#### PROBLEM DETAILS
Retype the lines of the listing below exactly, starting with its first line and ending after the line that contains "tap(272, 128)".

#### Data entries
----------

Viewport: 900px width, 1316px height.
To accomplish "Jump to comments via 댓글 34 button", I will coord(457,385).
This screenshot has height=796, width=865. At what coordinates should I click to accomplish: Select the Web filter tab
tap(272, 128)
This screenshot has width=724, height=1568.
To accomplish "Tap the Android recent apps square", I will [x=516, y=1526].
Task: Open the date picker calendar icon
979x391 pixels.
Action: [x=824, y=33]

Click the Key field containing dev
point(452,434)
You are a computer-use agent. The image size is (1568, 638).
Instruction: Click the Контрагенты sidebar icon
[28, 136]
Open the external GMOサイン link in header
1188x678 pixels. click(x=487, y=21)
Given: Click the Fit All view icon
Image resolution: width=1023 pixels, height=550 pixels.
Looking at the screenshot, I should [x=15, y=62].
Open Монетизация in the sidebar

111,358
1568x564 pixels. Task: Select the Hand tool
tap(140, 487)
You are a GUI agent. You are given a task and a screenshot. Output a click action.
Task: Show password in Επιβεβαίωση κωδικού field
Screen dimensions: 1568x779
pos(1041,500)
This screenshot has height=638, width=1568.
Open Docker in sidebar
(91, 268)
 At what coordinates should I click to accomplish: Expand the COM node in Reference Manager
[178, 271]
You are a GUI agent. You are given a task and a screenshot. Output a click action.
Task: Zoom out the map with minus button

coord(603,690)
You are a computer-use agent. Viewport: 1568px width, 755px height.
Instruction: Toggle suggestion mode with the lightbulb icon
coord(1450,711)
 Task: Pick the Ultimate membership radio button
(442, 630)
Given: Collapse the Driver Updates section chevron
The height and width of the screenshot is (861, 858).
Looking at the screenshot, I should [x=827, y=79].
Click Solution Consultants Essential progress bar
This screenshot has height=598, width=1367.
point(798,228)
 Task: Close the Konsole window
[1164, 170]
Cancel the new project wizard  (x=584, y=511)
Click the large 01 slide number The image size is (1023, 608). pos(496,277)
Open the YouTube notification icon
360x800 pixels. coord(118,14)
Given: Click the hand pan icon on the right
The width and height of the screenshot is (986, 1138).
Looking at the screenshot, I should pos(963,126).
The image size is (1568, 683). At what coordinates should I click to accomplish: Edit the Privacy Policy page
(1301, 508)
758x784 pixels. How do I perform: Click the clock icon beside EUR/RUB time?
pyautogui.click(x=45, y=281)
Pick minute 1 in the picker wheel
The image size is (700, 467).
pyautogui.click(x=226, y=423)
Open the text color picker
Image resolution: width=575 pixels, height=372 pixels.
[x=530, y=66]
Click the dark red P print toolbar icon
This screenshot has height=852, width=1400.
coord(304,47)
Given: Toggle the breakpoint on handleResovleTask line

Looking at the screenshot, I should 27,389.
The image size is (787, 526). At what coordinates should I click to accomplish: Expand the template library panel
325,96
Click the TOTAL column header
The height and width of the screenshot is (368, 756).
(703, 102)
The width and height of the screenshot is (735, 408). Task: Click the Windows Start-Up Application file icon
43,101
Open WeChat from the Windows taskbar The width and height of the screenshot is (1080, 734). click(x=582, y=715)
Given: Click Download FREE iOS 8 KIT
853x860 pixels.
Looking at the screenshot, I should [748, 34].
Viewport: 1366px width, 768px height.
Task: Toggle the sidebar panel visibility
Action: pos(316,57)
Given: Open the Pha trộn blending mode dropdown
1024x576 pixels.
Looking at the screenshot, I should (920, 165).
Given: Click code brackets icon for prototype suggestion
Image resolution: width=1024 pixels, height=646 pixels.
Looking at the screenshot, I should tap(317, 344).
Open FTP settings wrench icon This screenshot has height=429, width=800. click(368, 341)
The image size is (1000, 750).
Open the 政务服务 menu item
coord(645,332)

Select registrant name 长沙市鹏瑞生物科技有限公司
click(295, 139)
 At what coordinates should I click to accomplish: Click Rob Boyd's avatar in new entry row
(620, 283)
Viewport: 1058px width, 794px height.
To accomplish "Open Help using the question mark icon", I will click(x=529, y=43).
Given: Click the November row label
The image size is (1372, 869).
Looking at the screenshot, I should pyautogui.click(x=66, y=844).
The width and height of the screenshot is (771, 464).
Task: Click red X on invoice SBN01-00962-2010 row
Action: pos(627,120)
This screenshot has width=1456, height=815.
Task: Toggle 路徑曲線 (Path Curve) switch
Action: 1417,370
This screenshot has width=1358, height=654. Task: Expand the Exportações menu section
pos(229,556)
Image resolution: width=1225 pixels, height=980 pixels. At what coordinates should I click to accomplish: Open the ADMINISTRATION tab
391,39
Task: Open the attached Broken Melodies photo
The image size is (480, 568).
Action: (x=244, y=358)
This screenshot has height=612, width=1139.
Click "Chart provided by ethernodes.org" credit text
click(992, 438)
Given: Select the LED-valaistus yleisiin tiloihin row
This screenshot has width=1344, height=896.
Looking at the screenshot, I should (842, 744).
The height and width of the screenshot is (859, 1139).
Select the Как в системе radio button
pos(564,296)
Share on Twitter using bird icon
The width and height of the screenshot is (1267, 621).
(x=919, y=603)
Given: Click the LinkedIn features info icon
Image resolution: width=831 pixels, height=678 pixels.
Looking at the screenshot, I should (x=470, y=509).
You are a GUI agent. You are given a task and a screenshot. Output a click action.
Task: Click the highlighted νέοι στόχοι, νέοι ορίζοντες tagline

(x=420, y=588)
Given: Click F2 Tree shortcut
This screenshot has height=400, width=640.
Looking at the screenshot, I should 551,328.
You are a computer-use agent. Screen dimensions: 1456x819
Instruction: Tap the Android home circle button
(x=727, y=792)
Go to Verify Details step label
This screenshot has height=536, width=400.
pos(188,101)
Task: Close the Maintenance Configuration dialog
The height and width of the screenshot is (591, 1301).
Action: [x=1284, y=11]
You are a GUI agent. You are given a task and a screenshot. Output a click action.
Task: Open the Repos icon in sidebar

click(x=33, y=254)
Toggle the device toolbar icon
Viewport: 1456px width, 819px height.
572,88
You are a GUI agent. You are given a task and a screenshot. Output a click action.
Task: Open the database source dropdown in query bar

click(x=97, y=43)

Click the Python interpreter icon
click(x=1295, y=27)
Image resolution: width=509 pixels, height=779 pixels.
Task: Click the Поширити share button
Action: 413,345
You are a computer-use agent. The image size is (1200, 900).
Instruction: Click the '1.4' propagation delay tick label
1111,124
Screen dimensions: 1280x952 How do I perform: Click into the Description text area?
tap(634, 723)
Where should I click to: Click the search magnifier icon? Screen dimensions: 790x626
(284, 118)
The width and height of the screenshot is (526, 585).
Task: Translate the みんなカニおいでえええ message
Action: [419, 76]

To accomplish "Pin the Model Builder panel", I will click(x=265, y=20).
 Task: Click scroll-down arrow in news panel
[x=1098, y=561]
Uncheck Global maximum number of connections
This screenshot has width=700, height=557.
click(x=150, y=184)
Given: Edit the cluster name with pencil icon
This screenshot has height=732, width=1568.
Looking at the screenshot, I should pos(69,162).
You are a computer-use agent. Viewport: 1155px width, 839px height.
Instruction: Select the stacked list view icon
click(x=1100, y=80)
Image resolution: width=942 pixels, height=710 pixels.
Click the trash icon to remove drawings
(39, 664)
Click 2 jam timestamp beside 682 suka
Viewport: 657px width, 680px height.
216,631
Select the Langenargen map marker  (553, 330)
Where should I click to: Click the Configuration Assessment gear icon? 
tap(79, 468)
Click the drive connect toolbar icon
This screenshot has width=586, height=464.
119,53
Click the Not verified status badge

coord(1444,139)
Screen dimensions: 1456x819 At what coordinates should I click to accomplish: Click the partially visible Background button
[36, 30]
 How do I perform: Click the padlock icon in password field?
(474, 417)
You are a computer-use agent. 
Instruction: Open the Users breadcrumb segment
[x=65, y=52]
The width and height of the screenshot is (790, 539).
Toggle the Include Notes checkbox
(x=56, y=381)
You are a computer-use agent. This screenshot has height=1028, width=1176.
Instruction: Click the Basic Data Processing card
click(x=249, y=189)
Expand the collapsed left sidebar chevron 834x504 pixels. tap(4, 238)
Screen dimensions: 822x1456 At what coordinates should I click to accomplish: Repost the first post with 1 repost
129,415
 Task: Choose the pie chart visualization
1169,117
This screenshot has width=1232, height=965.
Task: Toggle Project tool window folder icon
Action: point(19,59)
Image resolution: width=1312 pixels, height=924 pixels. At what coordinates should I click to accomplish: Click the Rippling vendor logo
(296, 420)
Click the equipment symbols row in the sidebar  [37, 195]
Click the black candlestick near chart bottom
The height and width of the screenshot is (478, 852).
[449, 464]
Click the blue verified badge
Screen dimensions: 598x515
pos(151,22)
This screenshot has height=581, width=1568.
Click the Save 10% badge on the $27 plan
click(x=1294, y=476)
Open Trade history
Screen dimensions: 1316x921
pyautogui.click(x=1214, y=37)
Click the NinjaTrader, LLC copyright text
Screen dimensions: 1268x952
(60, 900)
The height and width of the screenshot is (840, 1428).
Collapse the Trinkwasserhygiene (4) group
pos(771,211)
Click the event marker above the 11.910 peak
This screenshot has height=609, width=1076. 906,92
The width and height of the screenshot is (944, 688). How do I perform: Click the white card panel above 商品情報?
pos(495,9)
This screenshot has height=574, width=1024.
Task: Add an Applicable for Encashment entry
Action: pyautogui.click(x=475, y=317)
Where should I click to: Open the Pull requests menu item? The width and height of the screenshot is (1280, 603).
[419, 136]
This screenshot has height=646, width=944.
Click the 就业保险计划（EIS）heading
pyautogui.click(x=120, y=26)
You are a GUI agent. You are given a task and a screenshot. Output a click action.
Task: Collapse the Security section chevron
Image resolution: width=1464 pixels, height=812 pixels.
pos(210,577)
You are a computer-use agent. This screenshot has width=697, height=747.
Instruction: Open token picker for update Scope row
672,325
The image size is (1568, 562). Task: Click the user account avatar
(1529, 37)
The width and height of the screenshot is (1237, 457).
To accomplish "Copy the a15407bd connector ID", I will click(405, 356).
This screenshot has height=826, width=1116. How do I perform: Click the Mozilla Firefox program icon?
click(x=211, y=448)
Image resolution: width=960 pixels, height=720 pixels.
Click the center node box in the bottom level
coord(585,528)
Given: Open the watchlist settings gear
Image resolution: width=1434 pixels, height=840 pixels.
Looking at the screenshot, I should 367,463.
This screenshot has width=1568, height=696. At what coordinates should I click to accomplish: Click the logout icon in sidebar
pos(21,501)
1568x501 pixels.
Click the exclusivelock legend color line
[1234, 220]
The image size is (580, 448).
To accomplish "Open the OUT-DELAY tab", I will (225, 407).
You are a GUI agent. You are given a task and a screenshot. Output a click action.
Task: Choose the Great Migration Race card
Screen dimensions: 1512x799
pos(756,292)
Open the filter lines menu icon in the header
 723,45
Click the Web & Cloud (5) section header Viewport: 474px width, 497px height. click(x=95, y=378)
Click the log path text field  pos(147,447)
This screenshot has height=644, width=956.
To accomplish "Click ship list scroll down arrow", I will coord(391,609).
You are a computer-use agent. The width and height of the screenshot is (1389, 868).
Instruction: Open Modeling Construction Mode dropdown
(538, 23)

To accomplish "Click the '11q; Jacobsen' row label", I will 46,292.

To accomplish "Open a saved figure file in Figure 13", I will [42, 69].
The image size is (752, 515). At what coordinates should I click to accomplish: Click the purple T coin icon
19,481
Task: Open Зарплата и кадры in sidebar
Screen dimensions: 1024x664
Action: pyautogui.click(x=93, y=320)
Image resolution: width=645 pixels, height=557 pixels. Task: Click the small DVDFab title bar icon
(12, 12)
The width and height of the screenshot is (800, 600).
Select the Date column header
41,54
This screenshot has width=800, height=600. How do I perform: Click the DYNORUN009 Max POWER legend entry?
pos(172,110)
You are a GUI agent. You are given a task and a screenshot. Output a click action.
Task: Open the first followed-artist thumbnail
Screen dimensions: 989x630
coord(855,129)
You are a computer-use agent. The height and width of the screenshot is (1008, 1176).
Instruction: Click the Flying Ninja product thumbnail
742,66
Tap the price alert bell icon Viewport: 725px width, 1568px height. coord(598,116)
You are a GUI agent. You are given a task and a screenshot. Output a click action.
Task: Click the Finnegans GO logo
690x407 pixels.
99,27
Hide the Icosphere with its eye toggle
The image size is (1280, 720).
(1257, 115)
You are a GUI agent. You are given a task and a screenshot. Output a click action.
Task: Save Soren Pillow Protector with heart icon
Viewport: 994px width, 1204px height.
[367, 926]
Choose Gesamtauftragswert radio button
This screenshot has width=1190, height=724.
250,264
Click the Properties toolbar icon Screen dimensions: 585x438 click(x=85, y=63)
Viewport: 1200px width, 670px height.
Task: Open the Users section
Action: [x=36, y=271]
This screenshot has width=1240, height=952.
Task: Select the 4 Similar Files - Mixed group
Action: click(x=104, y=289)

----------

#### FULL OUTPUT
Viewport: 900px width, 1316px height.
To accomplish "Jump to comments via 댓글 34 button", I will coord(457,385).
This screenshot has height=796, width=865. At what coordinates should I click to accomplish: Select the Web filter tab
tap(272, 128)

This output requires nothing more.